▶ _Work instructions_
Wherever a line in the records below contains "agent", copy that line.

▶ _Supplied entries_
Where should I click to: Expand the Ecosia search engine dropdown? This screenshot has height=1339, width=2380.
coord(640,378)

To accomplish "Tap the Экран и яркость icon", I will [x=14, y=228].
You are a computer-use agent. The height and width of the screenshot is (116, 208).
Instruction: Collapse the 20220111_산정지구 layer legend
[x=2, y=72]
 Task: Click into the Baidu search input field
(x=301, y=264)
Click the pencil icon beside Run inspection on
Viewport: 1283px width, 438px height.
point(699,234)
---
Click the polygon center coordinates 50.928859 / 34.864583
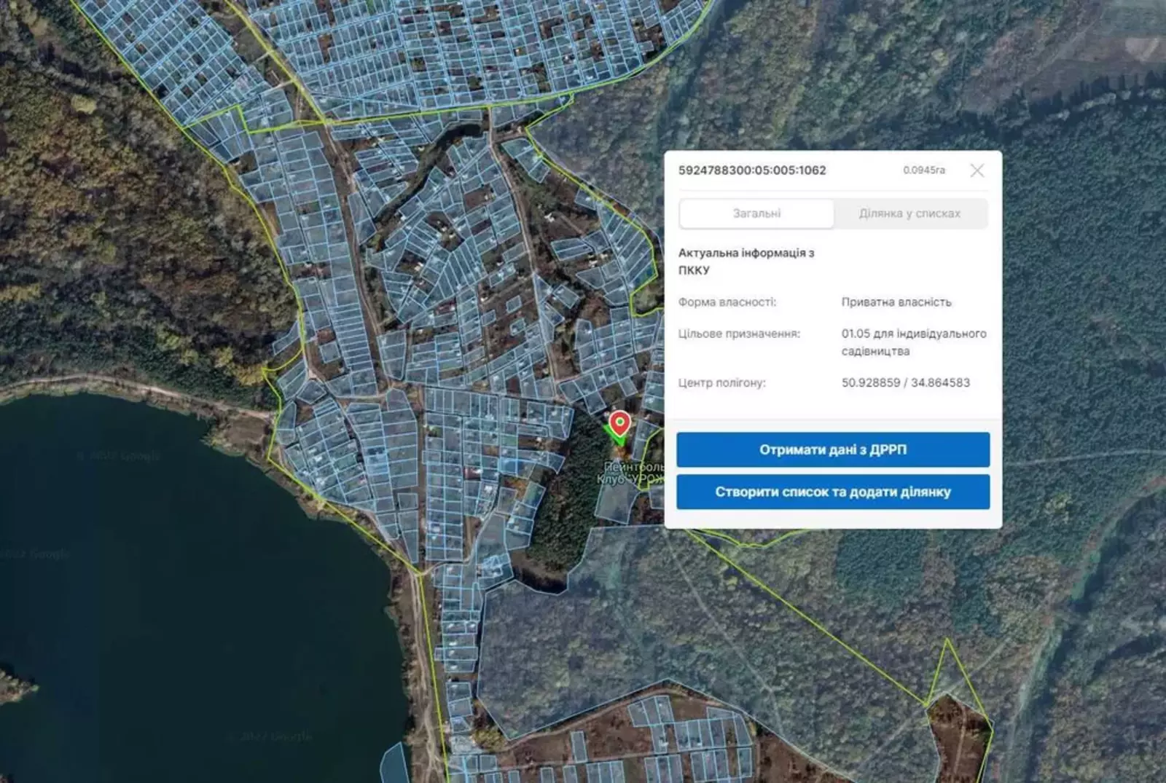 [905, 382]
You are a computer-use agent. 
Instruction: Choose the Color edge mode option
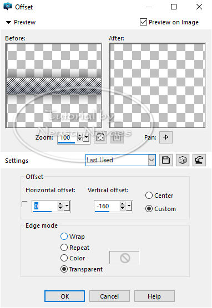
---
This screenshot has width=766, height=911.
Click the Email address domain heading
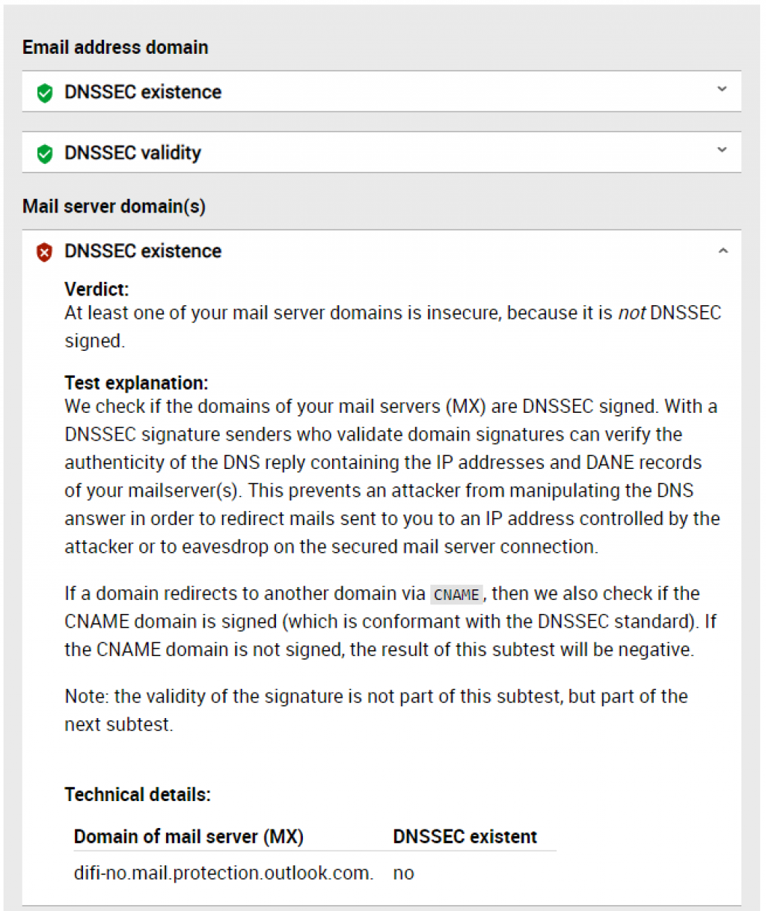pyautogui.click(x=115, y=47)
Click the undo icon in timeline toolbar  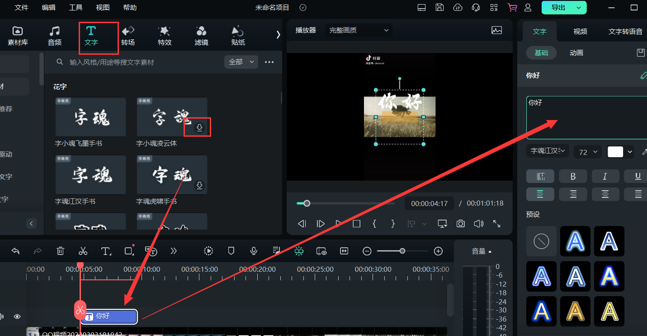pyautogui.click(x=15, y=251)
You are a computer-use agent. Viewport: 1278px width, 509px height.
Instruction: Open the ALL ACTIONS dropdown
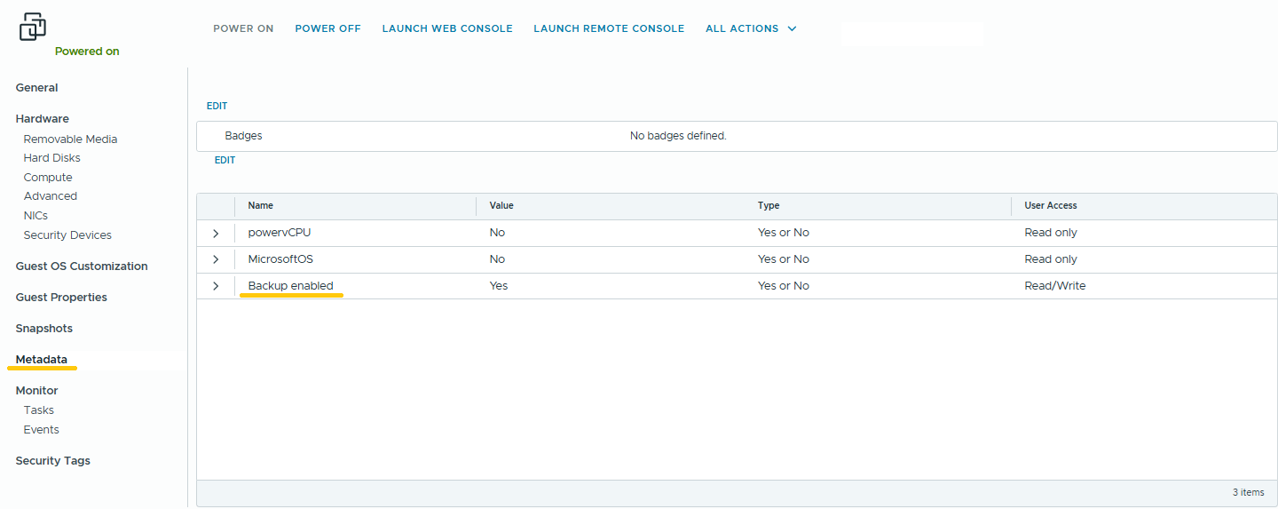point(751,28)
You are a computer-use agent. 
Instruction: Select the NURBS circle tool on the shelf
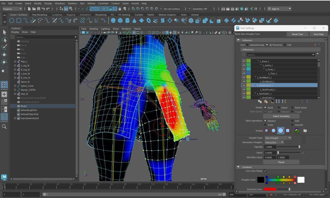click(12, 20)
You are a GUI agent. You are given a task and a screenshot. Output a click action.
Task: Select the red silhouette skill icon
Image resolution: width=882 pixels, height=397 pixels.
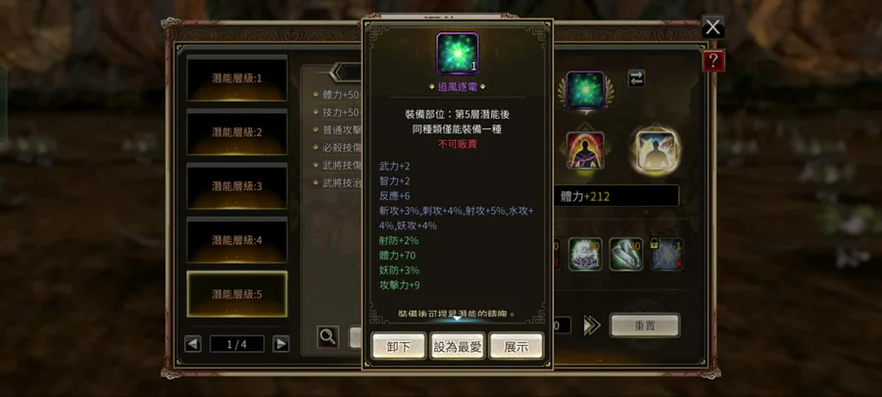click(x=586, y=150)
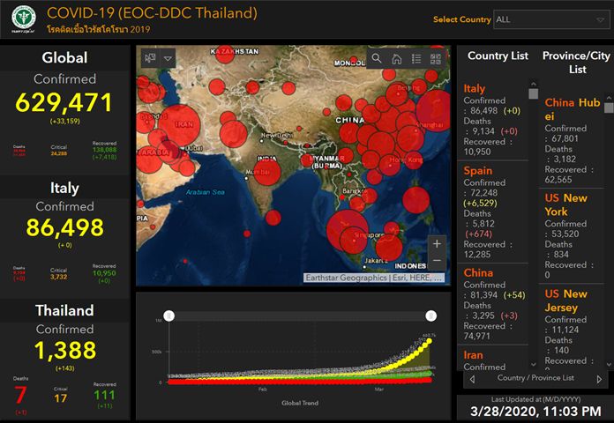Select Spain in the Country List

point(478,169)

▶ _Result of the exercise_
You are a computer-use agent. The height and width of the screenshot is (116, 208).
You are a computer-use agent. 
You are a computer-use agent. Viewport: 1278px width, 509px height.
You are a computer-use agent. 
You are a GUI agent. You are given a task and a screenshot. Output a click action.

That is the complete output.